======== DOKUMENTTEXT

Den größte Hemmschuh für den dringend nötigen Platzausbau sehen
Trägerverbände vor allem hier: Die Landeszuschüsse für einen neu
geschaffenen Kitaplatz sind bei 30.000 Euro gedeckelt. Das sei nicht mehr
realistisch, wenn man sich den aktuellen Baupreisindex angucke, sagt Hoyer.
Tatsächlich weiß das auch die Bildungsverwaltung: Bereits 2021 lagen die
durchschnittlichen Kosten für einen neu geschaffenen Kitaplatz bei 35.000
Euro. Das geht aus einer Antwort der Verwaltung an den Bildungsausschuss
hervor.

================
======== BEREITGESTELLTE DATENSÄTZE

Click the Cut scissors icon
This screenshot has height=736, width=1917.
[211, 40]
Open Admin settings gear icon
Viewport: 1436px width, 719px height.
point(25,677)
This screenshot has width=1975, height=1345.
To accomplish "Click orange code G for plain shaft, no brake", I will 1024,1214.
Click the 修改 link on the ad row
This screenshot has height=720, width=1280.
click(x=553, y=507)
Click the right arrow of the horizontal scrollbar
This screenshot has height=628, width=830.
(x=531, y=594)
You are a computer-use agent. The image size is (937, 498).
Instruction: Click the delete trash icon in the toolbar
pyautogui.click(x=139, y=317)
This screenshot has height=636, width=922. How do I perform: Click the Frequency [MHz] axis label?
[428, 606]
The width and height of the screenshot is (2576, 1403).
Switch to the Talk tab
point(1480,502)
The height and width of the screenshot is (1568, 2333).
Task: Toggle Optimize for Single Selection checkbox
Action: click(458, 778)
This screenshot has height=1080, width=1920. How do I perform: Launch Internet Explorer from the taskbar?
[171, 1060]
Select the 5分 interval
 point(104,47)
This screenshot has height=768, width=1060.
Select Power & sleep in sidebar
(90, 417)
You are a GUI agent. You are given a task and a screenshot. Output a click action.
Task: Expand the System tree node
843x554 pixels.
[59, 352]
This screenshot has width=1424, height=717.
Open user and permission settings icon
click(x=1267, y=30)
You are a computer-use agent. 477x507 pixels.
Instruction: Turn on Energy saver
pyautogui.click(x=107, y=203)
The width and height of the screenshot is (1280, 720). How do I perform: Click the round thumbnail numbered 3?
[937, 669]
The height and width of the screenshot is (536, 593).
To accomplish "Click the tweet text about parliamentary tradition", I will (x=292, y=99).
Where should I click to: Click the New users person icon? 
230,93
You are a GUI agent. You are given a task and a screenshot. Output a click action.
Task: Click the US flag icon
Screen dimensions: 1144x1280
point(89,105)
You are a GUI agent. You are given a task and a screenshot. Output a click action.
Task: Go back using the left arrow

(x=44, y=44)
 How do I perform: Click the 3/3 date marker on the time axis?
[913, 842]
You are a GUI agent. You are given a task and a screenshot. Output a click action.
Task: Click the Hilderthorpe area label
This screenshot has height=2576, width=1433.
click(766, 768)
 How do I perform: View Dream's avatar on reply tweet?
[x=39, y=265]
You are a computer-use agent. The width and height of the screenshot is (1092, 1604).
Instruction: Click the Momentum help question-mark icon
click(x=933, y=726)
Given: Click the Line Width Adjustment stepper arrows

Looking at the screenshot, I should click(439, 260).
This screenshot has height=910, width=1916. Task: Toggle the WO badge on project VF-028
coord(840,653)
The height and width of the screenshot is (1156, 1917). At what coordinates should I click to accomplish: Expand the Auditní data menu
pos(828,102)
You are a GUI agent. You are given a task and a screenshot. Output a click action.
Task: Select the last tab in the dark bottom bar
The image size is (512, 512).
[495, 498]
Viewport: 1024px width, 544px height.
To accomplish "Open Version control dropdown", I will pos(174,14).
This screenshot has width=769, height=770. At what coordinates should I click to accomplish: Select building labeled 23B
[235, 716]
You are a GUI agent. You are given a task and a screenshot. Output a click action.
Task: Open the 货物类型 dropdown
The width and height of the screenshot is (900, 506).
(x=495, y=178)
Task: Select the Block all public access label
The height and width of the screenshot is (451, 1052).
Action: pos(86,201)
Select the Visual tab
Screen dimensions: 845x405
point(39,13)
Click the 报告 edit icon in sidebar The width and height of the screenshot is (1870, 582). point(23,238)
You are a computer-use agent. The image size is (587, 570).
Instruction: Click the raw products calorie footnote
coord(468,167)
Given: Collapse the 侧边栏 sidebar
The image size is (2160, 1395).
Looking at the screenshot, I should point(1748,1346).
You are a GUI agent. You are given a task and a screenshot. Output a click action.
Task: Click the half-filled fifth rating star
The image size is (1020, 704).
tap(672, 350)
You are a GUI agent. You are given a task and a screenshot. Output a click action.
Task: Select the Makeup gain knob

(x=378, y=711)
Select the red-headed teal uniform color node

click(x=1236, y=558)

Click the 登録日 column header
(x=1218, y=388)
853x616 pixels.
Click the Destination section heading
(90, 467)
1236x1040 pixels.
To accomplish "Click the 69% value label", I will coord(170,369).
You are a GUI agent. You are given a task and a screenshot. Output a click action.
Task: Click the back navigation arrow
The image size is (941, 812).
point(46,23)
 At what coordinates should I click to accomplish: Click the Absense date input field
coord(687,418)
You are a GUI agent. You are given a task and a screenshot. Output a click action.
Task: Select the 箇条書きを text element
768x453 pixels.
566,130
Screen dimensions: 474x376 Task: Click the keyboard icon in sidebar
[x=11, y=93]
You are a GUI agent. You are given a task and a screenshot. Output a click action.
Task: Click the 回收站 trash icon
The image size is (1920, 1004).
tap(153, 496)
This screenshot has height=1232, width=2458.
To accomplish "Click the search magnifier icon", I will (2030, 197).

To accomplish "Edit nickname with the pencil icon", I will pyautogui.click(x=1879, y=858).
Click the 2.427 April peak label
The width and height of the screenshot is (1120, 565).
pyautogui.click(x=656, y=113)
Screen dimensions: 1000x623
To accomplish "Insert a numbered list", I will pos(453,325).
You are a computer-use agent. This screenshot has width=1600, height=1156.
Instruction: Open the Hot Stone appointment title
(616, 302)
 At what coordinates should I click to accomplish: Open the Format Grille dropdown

================

:: AUFGABENSTELLUNG ::
(a) Ändere in den Datensätzen den Abschnitt von der Zeile mit „Select the 5分 interval“ bis einschließlich der Zeile mit „point(89,105)“, indem du „screenshot“ durch „image“ ersetzt, und gib nur diesen Abschnitt sonst unverändert wieder.
(b) Schreibe den Text über die Landeszuschüsse für neue Kitaplätze im Anschluss an seinen letzten Satz weiter.
Der Text und die Datensätze sind voneinander unabhängiges Material.

:: GELÖSTE AUFGABEN ::
(a)
Select the 5分 interval
 point(104,47)
This image has height=768, width=1060.
Select Power & sleep in sidebar
(90, 417)
You are a GUI agent. You are given a task and a image. Output a click action.
Task: Expand the System tree node
843x554 pixels.
[59, 352]
This image has width=1424, height=717.
Open user and permission settings icon
click(x=1267, y=30)
You are a computer-use agent. 477x507 pixels.
Instruction: Turn on Energy saver
pyautogui.click(x=107, y=203)
The width and height of the image is (1280, 720). How do I perform: Click the round thumbnail numbered 3?
[937, 669]
The height and width of the image is (536, 593).
To accomplish "Click the tweet text about parliamentary tradition", I will (x=292, y=99).
Where should I click to: Click the New users person icon? 
230,93
You are a GUI agent. You are given a task and a image. Output a click action.
Task: Click the US flag icon
Screen dimensions: 1144x1280
point(89,105)

(b)
Hoyer fürchtet, dass der Ausbau-Elan der Träger so eher noch abnehmen
dürfte: „Wenn die Fördergrenzen nicht deutlich erhöht werden oder zumindest
eine Öffnung bei der Preisentwicklung besteht, werden Träger kaum das
Risiko eingehen können.“ Allerdings müsste man, setzte man die
Fördergrenzen hoch, auch die Zahl der Kitaplätze reduzieren, die geschaffen
werden können. Und das kann man sich angesichts des Ausbaubedarfs wohl
schlicht nicht leisten.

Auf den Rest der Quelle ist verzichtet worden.